Le CDEN sur la carte scolaire du premier degré s’est tenu ce mercredi après midi en Préfecture des Vosges en présence de M le Préfet, de M. le DASEN, des représentants des communes et des parents d’élèves.

Catherine Renard y a siégé pour l’Unsa Education.

Vous trouverez ci-dessous la déclaration liminaire de l’Unsa Education.

Monsieur le Préfet,
Monsieur le Directeur Académique,
Mesdames et Messieurs les membres du CDEN,


L’UNSA Éducation souhaite, en ouverture de ce CDEN, exprimer ses fortes préoccupations concernant la préparation de la carte scolaire du premier degré dans les Vosges.


La contrainte qui s’impose à notre département, avec la suppression de 37 postes, constitue un signal particulièrement inquiétant pour l’avenir du service public d’éducation sur notre territoire.


Si nous entendons l’argument de la baisse démographique, l’UNSA Éducation rappelle qu’elle ne peut justifier, à elle seule, une diminution aussi importante des moyens. Cette évolution aurait pu – aurait du – être mise à profit pour améliorer les conditions d’enseignement et d’apprentissage : réduction des effectifs par classe, renforcement de l’accompagnement des élèves, soutien aux équipes pédagogiques.

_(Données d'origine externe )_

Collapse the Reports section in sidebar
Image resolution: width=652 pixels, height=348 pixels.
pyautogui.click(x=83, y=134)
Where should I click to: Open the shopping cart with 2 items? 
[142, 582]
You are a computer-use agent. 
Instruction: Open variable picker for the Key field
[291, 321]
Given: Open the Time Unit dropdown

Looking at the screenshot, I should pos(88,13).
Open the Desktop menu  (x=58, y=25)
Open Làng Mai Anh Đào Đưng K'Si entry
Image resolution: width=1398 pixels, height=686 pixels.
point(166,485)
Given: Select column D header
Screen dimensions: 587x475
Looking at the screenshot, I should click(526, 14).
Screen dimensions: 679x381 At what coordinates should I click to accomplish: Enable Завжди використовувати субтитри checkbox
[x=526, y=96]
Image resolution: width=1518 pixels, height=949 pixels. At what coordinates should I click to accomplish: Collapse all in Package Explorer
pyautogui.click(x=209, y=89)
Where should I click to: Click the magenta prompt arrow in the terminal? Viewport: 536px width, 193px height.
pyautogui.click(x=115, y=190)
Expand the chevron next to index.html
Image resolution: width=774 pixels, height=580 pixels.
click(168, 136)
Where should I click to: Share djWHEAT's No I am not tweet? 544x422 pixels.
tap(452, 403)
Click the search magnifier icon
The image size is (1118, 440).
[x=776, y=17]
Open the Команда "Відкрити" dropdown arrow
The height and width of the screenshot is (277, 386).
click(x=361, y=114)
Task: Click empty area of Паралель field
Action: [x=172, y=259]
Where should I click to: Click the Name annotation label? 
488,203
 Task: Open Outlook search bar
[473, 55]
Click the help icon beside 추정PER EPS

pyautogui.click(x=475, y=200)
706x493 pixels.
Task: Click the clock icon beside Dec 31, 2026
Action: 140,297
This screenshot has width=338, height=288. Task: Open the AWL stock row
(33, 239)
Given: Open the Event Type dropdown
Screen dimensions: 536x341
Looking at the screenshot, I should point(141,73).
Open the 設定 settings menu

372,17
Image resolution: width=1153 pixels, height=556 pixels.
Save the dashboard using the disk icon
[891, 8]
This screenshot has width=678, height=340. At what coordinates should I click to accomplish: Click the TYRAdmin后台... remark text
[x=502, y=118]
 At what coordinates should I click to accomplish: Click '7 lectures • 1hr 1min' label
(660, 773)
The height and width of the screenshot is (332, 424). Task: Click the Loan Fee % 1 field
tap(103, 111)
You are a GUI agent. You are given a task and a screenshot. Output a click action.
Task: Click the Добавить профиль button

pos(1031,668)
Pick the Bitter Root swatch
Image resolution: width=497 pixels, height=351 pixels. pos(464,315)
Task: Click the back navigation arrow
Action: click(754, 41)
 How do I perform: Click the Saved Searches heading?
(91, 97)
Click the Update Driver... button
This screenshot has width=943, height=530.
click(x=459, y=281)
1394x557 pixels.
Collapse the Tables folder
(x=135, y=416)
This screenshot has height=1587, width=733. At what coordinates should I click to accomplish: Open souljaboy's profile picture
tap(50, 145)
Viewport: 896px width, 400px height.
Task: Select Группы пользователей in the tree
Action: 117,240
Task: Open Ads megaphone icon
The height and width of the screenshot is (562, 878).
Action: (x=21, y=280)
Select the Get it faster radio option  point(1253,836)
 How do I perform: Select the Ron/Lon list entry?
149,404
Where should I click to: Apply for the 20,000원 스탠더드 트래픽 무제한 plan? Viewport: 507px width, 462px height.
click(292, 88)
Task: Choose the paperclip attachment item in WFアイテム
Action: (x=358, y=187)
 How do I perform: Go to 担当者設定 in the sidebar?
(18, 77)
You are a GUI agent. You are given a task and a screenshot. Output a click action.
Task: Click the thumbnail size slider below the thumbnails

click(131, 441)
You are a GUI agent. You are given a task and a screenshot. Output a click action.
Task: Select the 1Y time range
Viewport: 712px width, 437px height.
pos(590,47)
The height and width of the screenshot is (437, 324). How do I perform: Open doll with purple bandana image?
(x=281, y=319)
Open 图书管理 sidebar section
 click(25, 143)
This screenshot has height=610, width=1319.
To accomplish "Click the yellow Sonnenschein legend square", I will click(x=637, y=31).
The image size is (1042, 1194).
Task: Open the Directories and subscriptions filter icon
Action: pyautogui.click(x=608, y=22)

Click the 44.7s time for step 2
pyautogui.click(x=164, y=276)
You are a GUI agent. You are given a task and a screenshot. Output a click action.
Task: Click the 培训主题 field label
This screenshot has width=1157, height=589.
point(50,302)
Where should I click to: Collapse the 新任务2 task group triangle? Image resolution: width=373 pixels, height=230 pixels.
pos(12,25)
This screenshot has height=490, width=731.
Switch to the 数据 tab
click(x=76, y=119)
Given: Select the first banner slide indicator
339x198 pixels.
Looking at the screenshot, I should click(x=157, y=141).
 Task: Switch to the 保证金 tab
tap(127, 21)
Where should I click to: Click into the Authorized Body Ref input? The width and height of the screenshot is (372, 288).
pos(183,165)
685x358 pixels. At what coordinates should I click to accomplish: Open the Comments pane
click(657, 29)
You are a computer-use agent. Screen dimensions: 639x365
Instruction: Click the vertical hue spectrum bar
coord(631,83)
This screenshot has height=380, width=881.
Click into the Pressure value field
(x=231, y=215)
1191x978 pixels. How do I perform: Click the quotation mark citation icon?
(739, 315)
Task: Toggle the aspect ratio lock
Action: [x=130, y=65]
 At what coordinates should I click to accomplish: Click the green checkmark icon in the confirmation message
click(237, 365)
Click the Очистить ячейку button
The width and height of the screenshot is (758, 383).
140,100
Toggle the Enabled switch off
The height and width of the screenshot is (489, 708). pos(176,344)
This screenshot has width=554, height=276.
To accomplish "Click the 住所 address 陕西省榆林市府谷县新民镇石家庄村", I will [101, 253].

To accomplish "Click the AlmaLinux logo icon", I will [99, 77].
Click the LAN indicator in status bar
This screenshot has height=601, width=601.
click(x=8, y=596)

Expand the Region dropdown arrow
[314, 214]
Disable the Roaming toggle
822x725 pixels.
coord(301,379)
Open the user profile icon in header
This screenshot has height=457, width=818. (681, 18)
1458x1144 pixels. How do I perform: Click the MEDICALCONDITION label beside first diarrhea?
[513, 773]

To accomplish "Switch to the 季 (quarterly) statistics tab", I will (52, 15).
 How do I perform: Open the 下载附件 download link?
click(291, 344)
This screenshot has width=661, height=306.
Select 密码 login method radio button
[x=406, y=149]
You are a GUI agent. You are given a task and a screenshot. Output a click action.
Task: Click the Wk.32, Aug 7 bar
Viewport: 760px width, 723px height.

Mais force est de constater que les orientations proposées aujourd’hui ne permettent pas d’aller dans ce sens. Dans un département rural comme les Vosges, nous attirons votre attention sur la nécessité de préserver un maillage territorial équilibré, qu’il convient de préparer à moyen et long terme, en associant les municipalités, les élus, les services de l’Education Nationale, mais aussi les fédérations de parents d’élèves et les organisations syndicales. Les écoles sont des éléments essentiels de la vie locale, et leur fragilisation aura des conséquences durables pour les élèves, les familles et les communes.

Si la société évolue, les élèves également. L’actualité génère de l’anxiété, les enfants ne sont pas épargnés. Cette anxiété ne s’arrête pas à la porte de l’école. Il n’est pas question de dire « c’était mieux avant », mais c’est différent. Voilà la réalité. Voilà une des raisons pour lesquelles il faut maintenir dans certaines situations le nombre d’enseignants malgré la baisse démographique.


Une majorité des fiches du registre «santé et sécurité au travail» traite de risques psychosociaux liés aux difficultés avec des élèves ou des parents. C’est aussi la réalité.


Nous manquons de médecins scolaires, de RASED complets, de remplaçants. Nous manquons aussi d’AESH. Vous-mêmes manquez sans doute d’agents au sein de la DSDEN ou de la Préfecture…Un humoriste disait, il y a fort longtemps : « dites nous de quoi vous avez besoin, on vous expliquera comment vous en passer ». Nous y sommes.


C’est pourquoi l’UNSA Éducation souhaite insister sur plusieurs points de vigilance . Bien évidemment, nous alertons sur les conditions de travail des personnels, qui risquent de continuer à se dégrader (effectifs, classes multi- niveaux, tensions sur le remplacement), Nous rappelons aussi que la capacité à répondre aux besoins de l’école inclusive, nécessite des moyens humains et une organisation spécifique et adaptée. Cependant nous dénonçons la création des PAS (pôles d’appui à la  scolarité) sur les moyens du 1er degré. Leur déploiement ne doit pas se faire au détriment de la suppression des BIR (brigades ruralités) dont l’action doit être maintenue et préservée au sein des écoles rurales. le maintien des dispositifs  pédagogiques *permettant de répondre à la diversité des élèves.


L’Unsa Education affirme sa solidarité avec les collègues concernés, les écoles et les parents inquiets, et n’espère pas de cette instance des changements positifs autres que ceux déjà obtenus suite au groupe de travail, mais l’UNSA Éducation préfère croire au dialogue social plutôt qu’à la politique de la chaise vide et participera donc à l’ensemble  de ce CDEN.